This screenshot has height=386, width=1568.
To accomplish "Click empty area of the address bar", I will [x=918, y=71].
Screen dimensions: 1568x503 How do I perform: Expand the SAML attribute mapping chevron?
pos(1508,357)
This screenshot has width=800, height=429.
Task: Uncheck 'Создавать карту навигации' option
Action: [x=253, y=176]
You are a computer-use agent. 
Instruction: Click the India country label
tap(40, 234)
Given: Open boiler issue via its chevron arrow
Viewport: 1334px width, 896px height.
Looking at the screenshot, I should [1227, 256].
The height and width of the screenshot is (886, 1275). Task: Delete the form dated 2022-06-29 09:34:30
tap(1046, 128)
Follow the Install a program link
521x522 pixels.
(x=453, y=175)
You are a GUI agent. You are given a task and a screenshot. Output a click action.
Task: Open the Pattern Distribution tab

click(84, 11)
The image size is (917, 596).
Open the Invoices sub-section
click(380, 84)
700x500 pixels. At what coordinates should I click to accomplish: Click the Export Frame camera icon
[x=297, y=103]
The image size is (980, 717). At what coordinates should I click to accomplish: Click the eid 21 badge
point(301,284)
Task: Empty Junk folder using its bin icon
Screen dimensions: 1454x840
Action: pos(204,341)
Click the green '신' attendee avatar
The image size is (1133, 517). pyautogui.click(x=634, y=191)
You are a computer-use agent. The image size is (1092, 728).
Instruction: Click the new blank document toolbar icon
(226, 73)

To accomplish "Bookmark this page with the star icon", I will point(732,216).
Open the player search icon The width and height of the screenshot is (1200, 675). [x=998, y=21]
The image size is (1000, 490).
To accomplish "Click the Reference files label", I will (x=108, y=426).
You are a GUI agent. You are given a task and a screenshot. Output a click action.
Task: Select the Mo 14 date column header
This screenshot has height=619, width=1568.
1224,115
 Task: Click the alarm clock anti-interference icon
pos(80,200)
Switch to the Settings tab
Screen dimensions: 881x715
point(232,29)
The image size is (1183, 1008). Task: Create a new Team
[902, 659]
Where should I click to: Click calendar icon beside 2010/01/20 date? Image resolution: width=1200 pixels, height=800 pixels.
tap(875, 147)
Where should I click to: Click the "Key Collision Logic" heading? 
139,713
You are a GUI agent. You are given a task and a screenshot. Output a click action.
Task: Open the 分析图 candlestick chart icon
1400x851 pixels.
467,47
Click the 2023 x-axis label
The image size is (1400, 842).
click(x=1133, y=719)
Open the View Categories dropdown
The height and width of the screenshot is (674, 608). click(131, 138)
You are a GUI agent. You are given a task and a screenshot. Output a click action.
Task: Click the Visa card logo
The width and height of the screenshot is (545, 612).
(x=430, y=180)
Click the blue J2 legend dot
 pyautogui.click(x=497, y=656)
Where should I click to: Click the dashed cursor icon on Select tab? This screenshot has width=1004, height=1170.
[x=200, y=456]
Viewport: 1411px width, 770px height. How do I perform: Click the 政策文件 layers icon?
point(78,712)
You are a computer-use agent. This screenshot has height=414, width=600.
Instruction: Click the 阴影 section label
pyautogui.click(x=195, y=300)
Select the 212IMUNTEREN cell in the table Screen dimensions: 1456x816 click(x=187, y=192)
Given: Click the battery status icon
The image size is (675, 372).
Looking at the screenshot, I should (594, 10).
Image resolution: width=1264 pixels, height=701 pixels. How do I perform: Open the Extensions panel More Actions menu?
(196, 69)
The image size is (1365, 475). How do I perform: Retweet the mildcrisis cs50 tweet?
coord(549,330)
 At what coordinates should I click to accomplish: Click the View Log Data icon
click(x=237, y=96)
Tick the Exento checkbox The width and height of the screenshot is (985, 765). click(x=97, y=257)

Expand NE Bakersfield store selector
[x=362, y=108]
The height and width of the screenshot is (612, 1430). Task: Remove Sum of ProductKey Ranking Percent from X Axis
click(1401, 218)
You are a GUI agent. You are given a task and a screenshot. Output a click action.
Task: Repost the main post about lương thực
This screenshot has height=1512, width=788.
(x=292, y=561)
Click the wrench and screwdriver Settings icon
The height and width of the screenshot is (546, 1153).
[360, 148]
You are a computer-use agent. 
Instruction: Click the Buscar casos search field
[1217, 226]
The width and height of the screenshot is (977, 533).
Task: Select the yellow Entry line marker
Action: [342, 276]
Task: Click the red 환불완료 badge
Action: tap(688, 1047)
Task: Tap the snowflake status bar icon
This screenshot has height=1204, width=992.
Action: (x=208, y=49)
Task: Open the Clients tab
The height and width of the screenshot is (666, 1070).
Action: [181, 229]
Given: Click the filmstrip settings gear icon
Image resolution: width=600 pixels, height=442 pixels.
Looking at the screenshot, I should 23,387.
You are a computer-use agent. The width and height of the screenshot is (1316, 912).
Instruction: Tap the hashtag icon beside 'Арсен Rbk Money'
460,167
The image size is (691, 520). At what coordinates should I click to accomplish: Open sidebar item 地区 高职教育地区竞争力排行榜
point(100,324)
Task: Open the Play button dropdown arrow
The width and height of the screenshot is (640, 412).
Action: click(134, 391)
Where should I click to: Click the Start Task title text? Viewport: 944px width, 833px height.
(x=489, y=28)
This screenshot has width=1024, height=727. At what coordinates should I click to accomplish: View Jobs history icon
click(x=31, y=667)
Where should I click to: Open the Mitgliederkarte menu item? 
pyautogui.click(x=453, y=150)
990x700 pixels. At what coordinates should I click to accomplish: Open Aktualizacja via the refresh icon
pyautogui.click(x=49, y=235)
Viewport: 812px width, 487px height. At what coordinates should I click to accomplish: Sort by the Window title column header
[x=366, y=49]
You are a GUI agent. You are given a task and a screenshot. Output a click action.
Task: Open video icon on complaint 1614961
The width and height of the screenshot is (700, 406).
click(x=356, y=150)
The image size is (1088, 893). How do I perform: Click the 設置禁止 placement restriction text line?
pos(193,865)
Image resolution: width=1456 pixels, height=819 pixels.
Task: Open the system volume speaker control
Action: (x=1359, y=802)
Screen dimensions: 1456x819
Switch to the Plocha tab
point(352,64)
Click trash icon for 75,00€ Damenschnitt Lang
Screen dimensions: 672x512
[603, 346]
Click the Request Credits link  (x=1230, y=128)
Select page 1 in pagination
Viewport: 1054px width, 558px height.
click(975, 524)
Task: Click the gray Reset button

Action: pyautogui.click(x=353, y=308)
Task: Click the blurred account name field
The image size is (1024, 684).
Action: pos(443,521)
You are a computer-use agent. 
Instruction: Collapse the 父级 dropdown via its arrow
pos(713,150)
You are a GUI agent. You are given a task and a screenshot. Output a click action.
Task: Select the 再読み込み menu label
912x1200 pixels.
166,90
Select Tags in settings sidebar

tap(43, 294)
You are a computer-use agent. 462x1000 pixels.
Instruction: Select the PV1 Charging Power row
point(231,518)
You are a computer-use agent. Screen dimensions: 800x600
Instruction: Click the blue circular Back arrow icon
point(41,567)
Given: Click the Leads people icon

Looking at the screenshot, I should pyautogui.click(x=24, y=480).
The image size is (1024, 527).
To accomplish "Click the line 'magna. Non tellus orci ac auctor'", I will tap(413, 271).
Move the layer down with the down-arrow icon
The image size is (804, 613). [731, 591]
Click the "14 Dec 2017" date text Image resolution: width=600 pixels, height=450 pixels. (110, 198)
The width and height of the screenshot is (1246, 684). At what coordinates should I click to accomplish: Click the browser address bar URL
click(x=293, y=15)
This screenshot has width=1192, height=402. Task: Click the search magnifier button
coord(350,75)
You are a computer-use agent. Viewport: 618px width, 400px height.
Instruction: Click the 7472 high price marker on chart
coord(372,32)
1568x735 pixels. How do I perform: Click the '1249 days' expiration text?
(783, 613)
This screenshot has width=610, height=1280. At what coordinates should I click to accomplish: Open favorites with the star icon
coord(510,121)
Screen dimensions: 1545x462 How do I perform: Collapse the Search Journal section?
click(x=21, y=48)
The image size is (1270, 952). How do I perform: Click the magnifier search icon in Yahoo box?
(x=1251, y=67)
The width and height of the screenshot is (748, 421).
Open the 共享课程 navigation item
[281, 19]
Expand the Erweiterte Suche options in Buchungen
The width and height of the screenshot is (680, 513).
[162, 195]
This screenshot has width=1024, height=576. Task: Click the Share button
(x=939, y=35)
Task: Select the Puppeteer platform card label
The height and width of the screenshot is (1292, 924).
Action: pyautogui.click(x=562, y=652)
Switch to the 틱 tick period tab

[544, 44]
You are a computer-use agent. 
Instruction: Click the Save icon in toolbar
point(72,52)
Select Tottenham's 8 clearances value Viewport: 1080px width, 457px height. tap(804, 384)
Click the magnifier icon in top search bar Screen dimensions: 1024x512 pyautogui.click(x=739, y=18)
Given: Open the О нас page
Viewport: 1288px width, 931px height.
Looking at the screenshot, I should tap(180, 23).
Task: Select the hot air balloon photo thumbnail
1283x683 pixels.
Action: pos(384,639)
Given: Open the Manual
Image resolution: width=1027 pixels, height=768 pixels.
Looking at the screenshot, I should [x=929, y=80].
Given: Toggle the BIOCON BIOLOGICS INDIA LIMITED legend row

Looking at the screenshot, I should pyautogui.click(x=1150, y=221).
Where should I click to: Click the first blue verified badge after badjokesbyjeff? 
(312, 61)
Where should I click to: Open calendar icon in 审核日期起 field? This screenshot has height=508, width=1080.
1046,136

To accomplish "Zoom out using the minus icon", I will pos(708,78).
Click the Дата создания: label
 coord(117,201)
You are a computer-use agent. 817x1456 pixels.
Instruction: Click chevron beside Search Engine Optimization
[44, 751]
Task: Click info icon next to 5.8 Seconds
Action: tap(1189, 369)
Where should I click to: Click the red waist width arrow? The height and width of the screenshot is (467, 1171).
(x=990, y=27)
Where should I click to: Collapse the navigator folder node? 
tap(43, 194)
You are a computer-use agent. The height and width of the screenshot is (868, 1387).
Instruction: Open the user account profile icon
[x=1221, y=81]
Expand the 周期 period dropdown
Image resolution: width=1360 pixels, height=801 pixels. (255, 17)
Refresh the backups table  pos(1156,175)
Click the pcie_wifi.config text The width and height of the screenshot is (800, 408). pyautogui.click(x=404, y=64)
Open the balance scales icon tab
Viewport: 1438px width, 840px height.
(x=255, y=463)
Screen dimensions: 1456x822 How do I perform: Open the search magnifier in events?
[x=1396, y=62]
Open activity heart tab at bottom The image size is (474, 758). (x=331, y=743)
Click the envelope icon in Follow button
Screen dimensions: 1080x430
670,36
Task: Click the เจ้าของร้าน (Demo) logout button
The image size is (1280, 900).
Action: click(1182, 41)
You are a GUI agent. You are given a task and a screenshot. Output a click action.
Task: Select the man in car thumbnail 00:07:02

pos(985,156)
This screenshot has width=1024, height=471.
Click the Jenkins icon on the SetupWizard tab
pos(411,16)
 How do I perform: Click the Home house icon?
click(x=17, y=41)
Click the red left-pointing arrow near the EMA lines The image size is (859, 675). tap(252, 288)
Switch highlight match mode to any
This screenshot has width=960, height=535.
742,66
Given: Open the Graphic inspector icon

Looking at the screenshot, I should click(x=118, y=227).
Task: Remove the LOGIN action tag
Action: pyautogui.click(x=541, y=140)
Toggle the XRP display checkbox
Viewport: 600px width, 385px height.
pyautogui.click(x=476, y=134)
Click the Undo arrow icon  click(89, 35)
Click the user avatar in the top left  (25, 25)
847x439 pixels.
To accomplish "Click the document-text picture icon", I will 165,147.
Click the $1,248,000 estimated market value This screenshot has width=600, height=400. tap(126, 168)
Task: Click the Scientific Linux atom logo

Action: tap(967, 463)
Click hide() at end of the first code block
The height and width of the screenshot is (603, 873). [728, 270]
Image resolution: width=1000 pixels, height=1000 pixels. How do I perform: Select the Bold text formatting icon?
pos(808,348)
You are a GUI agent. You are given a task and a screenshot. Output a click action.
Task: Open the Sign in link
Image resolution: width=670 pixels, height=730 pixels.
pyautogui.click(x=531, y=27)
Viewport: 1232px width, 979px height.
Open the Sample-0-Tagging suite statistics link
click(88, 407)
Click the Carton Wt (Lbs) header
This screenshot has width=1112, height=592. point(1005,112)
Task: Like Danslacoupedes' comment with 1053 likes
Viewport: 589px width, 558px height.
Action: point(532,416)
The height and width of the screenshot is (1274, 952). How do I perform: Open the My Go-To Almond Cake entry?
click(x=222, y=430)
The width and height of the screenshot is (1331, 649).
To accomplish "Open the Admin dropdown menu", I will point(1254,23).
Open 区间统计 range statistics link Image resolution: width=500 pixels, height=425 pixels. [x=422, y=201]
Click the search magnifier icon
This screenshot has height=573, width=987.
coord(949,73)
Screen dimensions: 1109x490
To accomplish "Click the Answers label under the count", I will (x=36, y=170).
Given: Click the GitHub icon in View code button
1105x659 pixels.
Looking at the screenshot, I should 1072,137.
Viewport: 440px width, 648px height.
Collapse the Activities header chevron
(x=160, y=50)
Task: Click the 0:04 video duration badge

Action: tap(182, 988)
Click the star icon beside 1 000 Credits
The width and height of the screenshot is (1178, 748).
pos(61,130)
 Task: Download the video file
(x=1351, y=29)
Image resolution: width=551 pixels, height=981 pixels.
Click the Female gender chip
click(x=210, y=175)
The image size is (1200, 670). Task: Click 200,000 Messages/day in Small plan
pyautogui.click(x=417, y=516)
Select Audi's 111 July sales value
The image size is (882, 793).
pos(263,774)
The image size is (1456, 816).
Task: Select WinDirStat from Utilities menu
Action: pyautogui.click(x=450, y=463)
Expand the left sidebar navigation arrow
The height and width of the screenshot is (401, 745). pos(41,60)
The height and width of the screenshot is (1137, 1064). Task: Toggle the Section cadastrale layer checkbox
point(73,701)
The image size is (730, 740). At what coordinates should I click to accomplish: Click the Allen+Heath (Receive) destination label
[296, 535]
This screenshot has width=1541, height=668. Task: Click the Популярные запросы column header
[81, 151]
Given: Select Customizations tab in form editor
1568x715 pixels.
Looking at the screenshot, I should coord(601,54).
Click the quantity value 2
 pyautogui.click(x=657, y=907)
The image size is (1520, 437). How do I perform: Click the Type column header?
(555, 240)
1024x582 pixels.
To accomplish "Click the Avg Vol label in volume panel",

* **Assignment**: Above are the entries; copy every line among them that contains the word "status".

* **Answer to this exercise**:
Given: Click the battery status icon
Task: Tap the snowflake status bar icon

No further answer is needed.